Hacker News new | past | comments | ask | show | jobs | submit login
Essential facts about floating point calculations (mortoray.com)
46 points by nkurz on July 6, 2015 | hide | past | favorite | 45 comments



A huge roadblock I recently ran into: It's possible, that floating operations may yield different results depending on the compiler or CPU architecture.

As far as I know it's not possible to run a simulation depending on floats on different machines, expecting the same output. Some people recommend switching to integer operations and to keep floating point arithmetic to a minimum. Is this the only way to get deterministic math across machines?

http://gafferongames.com/networking-for-game-programmers/flo...

Edit:

I ran into this while trying to procedurally generate a map based on a seed value. Heightmap, zones/biomes, rivers, towns, etc are all based on a seed. The result must be completely reproducible on different machines, otherwise players would see different maps. The terrain is large and therefore chunked. There's a seed per chunk and only seeds of chunks visible to the client are sent to him.

I now believe that the only way to implement this correctly is passing the full, complete state of a chunk to the player after the generation. There's no sane way to implement the whole generation with integer math only. But there's a positive side-effect: More traffic but less performance needed to regenerate the chunk on the client.

Actually it's simpler to work around this problem in a physics simulation, because the authoritative server can simply sync the properties across the players frequently.


You have to set compiler and runtime options to:

- force IEEE compliance on

- force Intel systems to disable extended-precision mode (80 bit internal registers)

See e.g. http://stackoverflow.com/questions/6683059/are-floating-poin...

Fixed-point integer is generally easier to handle but you have to do it "manually" as language support is scarce.
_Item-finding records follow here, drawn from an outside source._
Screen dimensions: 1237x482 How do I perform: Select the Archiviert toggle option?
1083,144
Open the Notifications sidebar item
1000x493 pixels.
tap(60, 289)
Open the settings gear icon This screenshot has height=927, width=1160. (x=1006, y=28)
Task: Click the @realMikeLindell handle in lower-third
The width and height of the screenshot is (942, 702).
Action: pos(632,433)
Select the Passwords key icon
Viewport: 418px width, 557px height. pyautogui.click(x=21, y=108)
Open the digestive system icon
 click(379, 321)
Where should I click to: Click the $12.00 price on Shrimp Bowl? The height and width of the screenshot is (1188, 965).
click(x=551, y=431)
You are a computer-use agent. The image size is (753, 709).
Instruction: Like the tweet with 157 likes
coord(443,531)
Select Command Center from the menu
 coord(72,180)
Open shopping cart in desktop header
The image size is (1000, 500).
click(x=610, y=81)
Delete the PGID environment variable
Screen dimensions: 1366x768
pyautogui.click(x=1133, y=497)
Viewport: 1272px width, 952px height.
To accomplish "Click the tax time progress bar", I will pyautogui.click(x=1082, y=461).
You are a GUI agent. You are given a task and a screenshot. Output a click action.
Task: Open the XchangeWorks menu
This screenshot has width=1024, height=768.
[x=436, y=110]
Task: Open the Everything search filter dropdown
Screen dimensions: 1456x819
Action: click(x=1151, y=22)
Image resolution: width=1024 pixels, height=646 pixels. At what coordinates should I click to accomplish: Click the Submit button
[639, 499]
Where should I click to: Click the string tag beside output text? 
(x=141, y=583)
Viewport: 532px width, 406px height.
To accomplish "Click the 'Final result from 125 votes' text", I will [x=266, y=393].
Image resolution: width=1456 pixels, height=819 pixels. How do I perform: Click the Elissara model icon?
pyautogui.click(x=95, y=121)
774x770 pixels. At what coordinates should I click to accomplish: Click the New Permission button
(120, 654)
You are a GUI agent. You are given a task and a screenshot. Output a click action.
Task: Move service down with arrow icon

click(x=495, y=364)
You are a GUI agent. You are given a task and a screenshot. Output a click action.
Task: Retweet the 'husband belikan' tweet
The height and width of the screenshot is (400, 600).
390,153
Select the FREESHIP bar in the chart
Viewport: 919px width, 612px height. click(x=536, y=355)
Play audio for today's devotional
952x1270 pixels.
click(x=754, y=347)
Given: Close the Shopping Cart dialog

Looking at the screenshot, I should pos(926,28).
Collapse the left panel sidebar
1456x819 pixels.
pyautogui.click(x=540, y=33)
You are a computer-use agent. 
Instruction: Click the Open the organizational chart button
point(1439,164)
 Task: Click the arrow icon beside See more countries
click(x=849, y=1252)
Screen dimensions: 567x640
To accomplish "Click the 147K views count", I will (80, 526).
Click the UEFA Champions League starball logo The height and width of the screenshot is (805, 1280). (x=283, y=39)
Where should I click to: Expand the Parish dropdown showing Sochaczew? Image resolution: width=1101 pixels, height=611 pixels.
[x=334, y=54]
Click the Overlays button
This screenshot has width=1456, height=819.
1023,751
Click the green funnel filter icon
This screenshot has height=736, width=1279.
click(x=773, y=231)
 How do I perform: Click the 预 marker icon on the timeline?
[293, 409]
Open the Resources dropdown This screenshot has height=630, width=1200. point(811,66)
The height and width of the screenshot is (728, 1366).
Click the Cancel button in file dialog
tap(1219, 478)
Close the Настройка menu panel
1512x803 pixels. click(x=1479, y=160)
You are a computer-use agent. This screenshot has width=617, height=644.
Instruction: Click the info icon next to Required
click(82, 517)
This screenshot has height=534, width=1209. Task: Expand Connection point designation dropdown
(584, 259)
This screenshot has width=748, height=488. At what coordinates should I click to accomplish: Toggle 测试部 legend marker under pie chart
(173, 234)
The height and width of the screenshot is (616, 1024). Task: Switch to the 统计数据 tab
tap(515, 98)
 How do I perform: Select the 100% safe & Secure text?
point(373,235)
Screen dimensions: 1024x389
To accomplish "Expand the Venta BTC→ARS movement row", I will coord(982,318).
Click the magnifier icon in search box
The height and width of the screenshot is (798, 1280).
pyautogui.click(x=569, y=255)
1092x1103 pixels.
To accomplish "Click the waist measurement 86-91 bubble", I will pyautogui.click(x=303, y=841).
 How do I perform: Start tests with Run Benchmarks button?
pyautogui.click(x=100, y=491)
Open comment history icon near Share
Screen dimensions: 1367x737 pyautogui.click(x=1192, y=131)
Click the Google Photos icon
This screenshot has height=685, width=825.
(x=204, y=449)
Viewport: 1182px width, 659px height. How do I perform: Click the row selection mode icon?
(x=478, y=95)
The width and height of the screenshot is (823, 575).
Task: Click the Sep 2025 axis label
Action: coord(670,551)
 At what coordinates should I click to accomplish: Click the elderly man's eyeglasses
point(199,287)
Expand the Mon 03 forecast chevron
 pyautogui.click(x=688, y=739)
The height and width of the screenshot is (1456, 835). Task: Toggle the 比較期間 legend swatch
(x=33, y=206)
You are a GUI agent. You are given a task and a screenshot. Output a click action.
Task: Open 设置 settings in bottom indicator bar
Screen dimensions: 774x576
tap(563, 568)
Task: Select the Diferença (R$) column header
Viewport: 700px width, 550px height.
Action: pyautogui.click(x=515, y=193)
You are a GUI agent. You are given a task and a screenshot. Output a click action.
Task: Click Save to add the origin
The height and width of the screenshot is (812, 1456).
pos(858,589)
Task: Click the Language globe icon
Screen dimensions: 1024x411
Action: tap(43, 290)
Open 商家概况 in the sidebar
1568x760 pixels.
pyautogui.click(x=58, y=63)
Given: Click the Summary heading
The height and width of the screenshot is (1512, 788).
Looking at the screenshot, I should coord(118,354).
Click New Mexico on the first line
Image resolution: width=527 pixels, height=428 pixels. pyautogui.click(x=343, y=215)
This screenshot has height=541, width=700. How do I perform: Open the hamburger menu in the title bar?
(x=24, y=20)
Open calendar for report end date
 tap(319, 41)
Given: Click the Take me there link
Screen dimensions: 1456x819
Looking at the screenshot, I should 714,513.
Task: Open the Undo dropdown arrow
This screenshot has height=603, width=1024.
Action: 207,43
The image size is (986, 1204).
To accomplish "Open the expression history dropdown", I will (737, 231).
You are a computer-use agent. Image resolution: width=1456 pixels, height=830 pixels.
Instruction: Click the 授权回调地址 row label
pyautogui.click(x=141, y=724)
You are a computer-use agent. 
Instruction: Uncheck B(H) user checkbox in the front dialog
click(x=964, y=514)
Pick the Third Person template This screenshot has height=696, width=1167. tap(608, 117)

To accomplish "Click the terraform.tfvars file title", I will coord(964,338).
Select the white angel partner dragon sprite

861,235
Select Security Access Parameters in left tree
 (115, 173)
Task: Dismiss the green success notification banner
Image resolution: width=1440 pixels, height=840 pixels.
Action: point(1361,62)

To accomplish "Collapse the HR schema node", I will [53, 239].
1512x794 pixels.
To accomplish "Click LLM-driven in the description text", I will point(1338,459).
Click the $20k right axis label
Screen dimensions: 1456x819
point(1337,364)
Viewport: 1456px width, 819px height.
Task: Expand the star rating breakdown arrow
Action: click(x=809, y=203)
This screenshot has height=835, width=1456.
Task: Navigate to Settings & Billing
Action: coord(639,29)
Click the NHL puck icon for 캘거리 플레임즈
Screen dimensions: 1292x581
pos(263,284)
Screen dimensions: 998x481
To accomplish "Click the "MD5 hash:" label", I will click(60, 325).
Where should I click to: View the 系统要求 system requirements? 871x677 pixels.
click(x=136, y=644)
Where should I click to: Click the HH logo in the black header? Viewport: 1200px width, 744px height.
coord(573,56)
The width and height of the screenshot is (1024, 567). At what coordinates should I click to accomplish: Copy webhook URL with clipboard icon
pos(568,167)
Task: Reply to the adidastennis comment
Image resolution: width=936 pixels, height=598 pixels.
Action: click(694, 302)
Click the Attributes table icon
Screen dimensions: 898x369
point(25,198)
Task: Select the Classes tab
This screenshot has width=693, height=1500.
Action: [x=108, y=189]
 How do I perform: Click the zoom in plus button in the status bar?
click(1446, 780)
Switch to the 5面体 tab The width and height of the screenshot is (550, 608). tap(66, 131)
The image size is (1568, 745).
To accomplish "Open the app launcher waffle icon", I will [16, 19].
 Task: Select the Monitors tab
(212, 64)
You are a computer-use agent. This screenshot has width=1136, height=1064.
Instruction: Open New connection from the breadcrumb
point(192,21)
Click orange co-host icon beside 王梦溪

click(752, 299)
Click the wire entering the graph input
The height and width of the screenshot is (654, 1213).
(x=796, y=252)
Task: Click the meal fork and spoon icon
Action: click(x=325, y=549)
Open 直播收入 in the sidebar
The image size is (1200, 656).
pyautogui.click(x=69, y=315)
And then watch out for overflow. It also may not be as fast as FP on modern systems (especially GPUs).

Edit: one could write an alternate history where the first PC 3D accelerators were targeted at Quake and implemented fast fixed point. It was a common design decision for 3D engines. http://gamedev.stackexchange.com/questions/26823/why-did-the...

Arguably fixed-point's limitations are easier to understand. Floating will give you within epsilon of the "right" answer, but as we have seen this may vary in weird ways across platforms. Fixed will run into precision loss problems a lot earlier, forcing you to confront and deal with them. You also have to confront truncate vs. round earlier.

A cite for "floating point is faster than fixed point": http://cboard.cprogramming.com/brief-history-cprogramming-co...


Mostly nonsense. You are making the same mistake as Matlab, throwing away all the internal Intel precision, just because you don't know the boundaries and limitations or you don't care. In short Matlab did as you said in v6.0 and it was wrong.

Read Kahan and matlab's (non)"defense": http://www.cs.berkeley.edu/~wkahan/MxMulEps.pdf http://blogs.mathworks.com/cleve/2014/07/07/floating-point-n...


Extended-precision mode is a disaster because it's confined to the FPU. If it were an 80-bit datatype it wouldn't be a problem. Because of this property, it's only predictable if you write all your math in assembler. If you write C, the generated code is very vulnerable to perturbation when the compiler changes when variables are written back to memory.

It may well give you more accurate results, but if you're doing something that's inherently numerically unstable (in our case, ASIC timing feeding into k-means clustering) it can give you different results in response to tiny code changes. Force-truncating trades accuracy for stability across changes to the software.

And obviously if you want C code that gives the same results on Intel and non-Intel hardware, you can't use Intel 80-bit FPU.

(Edit: I'll concede somewhat on "within epsilon of the right answer", because there are some examples in the Matlab case where 80 bit gets much closer to the right answer to 64-bit.)


So, do you have something we can learn from?

As it stands, pjc50 has some on-point advice that directly addresses OPs concerns with consistent results from seed values, and testing. Your reply is: "that is nonsense."

Great. Now I still know nothing.


If you want compatibility between x86 CPUs and ARM/PowerPC/MIPS then you have to not use the extended 80-bit results. The 80-bit results can be more accurate (although not always, it depends on exactly how they are used) but the OP wasn't concerned with maximum accuracy but with exact repeatability.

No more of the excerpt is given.